-- Material for this task follows --

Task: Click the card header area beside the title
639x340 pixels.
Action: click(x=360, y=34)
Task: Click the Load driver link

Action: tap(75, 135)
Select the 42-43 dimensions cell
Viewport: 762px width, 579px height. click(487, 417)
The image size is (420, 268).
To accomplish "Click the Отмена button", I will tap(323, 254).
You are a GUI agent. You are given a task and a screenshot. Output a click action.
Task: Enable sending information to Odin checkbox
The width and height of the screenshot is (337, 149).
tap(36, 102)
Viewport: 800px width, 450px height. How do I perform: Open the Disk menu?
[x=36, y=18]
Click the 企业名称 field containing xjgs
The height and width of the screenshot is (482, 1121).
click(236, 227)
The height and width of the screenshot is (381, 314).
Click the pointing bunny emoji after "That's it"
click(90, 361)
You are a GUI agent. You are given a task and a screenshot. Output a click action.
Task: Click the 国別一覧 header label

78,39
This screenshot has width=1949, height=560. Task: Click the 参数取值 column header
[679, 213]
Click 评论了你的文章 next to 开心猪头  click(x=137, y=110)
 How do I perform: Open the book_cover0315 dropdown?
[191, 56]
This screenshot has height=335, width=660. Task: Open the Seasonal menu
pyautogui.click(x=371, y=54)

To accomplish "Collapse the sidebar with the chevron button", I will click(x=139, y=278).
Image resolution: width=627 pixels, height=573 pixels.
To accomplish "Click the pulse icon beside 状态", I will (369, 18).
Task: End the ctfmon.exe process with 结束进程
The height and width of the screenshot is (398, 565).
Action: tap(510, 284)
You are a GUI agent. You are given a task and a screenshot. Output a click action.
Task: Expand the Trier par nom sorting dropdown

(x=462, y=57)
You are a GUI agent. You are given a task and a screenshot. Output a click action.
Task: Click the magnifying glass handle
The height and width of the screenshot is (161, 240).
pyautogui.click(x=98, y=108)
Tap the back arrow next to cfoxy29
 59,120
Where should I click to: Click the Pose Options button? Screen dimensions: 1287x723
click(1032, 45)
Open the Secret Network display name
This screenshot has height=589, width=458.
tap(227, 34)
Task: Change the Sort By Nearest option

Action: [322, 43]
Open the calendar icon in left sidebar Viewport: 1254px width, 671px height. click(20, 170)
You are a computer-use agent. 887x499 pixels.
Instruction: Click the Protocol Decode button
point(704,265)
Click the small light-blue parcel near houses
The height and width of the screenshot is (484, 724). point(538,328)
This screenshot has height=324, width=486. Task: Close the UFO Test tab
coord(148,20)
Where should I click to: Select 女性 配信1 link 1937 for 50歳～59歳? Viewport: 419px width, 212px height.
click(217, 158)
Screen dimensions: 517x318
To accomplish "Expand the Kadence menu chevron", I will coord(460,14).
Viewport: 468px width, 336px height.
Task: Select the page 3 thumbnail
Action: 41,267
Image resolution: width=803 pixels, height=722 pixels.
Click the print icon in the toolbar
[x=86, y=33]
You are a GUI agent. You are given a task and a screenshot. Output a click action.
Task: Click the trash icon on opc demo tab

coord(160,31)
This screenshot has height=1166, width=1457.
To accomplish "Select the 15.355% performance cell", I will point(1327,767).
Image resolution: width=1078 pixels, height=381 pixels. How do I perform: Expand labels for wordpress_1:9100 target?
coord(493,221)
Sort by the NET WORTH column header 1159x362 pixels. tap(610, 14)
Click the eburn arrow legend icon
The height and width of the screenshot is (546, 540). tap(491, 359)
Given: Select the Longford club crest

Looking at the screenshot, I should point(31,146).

-- Material for this task concluded --

Among the lines of the material, find those holding the word "sidebar" and return them.

→ **Response for this exercise**
To accomplish "Collapse the sidebar with the chevron button", I will click(x=139, y=278).
Open the calendar icon in left sidebar Viewport: 1254px width, 671px height. click(20, 170)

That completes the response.